## Task directions
Reproduce the listing from its first line through the line containing "ohlc-high: H1.05692 is", swapping each "screenshot" for "screen capture" and leaving everything else as it is. Give only those lines.

## Records for processing

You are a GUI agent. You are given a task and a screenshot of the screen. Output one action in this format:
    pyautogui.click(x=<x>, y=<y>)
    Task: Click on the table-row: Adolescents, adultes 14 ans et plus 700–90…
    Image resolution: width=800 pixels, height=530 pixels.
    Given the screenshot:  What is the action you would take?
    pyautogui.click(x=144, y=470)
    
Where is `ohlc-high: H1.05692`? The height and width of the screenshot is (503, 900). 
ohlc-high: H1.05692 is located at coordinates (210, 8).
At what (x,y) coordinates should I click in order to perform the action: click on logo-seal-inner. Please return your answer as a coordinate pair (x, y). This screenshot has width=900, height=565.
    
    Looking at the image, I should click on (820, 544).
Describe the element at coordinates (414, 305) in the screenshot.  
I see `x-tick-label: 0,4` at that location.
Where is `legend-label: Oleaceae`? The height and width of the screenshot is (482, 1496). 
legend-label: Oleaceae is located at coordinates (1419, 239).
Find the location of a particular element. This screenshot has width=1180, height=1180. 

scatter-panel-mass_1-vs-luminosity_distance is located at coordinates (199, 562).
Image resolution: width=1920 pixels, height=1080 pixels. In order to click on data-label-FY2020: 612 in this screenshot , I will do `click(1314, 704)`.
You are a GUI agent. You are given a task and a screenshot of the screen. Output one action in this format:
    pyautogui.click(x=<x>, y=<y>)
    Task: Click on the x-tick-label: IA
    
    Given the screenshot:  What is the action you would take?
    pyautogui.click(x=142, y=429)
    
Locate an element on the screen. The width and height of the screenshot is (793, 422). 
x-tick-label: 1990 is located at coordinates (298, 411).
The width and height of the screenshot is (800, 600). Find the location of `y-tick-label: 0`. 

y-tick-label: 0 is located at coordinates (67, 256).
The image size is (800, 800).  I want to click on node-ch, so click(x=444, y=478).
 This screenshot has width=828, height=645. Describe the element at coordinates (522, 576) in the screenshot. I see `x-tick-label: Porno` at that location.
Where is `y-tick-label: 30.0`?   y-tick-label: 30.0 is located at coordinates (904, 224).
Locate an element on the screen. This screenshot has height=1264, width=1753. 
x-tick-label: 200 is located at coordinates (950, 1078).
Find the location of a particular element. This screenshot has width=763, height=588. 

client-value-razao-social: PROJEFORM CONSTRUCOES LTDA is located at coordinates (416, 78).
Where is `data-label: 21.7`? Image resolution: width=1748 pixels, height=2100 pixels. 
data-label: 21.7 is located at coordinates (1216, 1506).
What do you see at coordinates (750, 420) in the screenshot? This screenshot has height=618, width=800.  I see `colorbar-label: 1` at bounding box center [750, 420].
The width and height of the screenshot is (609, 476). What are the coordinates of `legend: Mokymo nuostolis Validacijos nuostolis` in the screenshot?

## Your solution
You are a GUI agent. You are given a task and a screen capture of the screen. Output one action in this format:
    pyautogui.click(x=<x>, y=<y>)
    Task: Click on the table-row: Adolescents, adultes 14 ans et plus 700–90…
    Image resolution: width=800 pixels, height=530 pixels.
    Given the screen capture:  What is the action you would take?
    pyautogui.click(x=144, y=470)
    
Where is `ohlc-high: H1.05692`? The height and width of the screen capture is (503, 900). 
ohlc-high: H1.05692 is located at coordinates (210, 8).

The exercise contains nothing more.